Records from a data collection

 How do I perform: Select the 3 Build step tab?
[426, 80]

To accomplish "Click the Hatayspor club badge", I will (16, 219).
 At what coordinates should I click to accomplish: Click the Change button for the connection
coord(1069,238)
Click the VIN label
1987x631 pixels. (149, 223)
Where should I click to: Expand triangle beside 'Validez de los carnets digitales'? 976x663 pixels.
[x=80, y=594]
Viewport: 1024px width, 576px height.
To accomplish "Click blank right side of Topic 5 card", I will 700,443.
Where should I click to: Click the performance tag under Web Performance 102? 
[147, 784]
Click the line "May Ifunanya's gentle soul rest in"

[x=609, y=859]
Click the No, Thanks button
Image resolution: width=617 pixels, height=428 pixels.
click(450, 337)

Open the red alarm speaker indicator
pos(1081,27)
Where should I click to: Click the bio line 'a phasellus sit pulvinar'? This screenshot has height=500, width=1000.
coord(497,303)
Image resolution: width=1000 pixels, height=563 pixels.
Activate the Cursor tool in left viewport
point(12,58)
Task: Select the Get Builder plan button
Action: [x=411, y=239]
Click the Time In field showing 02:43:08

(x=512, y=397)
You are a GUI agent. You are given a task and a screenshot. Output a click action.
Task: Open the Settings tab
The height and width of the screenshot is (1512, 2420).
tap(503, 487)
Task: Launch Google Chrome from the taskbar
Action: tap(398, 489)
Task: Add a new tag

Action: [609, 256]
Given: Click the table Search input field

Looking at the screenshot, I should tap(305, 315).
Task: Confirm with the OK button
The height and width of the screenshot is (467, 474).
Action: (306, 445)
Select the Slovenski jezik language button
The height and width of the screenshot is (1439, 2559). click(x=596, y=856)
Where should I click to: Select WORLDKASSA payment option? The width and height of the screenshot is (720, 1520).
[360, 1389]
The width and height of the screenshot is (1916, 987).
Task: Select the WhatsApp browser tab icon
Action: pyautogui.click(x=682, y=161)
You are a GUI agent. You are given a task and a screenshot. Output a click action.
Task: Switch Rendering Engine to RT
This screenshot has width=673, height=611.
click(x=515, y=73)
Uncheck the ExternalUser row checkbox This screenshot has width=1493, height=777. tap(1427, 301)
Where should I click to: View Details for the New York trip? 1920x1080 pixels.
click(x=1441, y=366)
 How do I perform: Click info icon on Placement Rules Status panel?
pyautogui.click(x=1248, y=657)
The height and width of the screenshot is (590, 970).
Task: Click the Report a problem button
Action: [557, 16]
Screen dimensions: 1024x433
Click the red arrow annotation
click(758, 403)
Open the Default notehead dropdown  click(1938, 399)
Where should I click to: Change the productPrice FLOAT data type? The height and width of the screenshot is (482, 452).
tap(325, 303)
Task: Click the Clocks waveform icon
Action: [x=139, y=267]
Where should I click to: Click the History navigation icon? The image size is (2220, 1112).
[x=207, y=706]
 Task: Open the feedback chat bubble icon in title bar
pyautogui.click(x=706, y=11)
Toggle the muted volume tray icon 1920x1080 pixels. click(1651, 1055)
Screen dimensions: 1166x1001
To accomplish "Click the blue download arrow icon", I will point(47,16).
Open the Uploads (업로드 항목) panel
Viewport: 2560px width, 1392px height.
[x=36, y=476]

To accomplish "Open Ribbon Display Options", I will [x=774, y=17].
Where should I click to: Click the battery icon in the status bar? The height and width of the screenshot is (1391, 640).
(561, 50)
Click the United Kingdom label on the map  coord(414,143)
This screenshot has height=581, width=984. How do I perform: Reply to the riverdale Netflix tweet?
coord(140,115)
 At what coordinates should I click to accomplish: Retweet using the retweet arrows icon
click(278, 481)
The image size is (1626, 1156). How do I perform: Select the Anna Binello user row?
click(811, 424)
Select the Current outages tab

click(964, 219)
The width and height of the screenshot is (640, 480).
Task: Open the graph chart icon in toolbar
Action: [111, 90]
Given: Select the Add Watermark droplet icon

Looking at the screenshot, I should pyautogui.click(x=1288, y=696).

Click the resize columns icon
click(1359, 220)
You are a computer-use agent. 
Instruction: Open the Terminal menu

Written problem:
Swap every "How do I perform:" in the items for "How can I carry out:", keeping all other text the same.

Exercise response:
 How can I carry out: Select the 3 Build step tab?
[426, 80]

To accomplish "Click the Hatayspor club badge", I will (16, 219).
 At what coordinates should I click to accomplish: Click the Change button for the connection
coord(1069,238)
Click the VIN label
1987x631 pixels. (149, 223)
Where should I click to: Expand triangle beside 'Validez de los carnets digitales'? 976x663 pixels.
[x=80, y=594]
Viewport: 1024px width, 576px height.
To accomplish "Click blank right side of Topic 5 card", I will 700,443.
Where should I click to: Click the performance tag under Web Performance 102? 
[147, 784]
Click the line "May Ifunanya's gentle soul rest in"

[x=609, y=859]
Click the No, Thanks button
Image resolution: width=617 pixels, height=428 pixels.
click(450, 337)

Open the red alarm speaker indicator
pos(1081,27)
Where should I click to: Click the bio line 'a phasellus sit pulvinar'? This screenshot has height=500, width=1000.
coord(497,303)
Image resolution: width=1000 pixels, height=563 pixels.
Activate the Cursor tool in left viewport
point(12,58)
Task: Select the Get Builder plan button
Action: [x=411, y=239]
Click the Time In field showing 02:43:08

(x=512, y=397)
You are a GUI agent. You are given a task and a screenshot. Output a click action.
Task: Open the Settings tab
The height and width of the screenshot is (1512, 2420).
tap(503, 487)
Task: Launch Google Chrome from the taskbar
Action: tap(398, 489)
Task: Add a new tag

Action: [609, 256]
Given: Click the table Search input field

Looking at the screenshot, I should tap(305, 315).
Task: Confirm with the OK button
The height and width of the screenshot is (467, 474).
Action: (306, 445)
Select the Slovenski jezik language button
The height and width of the screenshot is (1439, 2559). click(x=596, y=856)
Where should I click to: Select WORLDKASSA payment option? The width and height of the screenshot is (720, 1520).
[360, 1389]
The width and height of the screenshot is (1916, 987).
Task: Select the WhatsApp browser tab icon
Action: pyautogui.click(x=682, y=161)
You are a GUI agent. You are given a task and a screenshot. Output a click action.
Task: Switch Rendering Engine to RT
This screenshot has width=673, height=611.
click(x=515, y=73)
Uncheck the ExternalUser row checkbox This screenshot has width=1493, height=777. tap(1427, 301)
Where should I click to: View Details for the New York trip? 1920x1080 pixels.
click(x=1441, y=366)
 How can I carry out: Click info icon on Placement Rules Status panel?
pyautogui.click(x=1248, y=657)
The height and width of the screenshot is (590, 970).
Task: Click the Report a problem button
Action: [557, 16]
Screen dimensions: 1024x433
Click the red arrow annotation
click(758, 403)
Open the Default notehead dropdown  click(1938, 399)
Where should I click to: Change the productPrice FLOAT data type? The height and width of the screenshot is (482, 452).
tap(325, 303)
Task: Click the Clocks waveform icon
Action: [x=139, y=267]
Where should I click to: Click the History navigation icon? The image size is (2220, 1112).
[x=207, y=706]
 Task: Open the feedback chat bubble icon in title bar
pyautogui.click(x=706, y=11)
Toggle the muted volume tray icon 1920x1080 pixels. click(1651, 1055)
Screen dimensions: 1166x1001
To accomplish "Click the blue download arrow icon", I will point(47,16).
Open the Uploads (업로드 항목) panel
Viewport: 2560px width, 1392px height.
[x=36, y=476]

To accomplish "Open Ribbon Display Options", I will [x=774, y=17].
Where should I click to: Click the battery icon in the status bar? The height and width of the screenshot is (1391, 640).
(561, 50)
Click the United Kingdom label on the map  coord(414,143)
This screenshot has height=581, width=984. How can I carry out: Reply to the riverdale Netflix tweet?
coord(140,115)
 At what coordinates should I click to accomplish: Retweet using the retweet arrows icon
click(278, 481)
The image size is (1626, 1156). How can I carry out: Select the Anna Binello user row?
click(811, 424)
Select the Current outages tab

click(964, 219)
The width and height of the screenshot is (640, 480).
Task: Open the graph chart icon in toolbar
Action: [111, 90]
Given: Select the Add Watermark droplet icon

Looking at the screenshot, I should pyautogui.click(x=1288, y=696).

Click the resize columns icon
click(1359, 220)
You are a computer-use agent. 
Instruction: Open the Terminal menu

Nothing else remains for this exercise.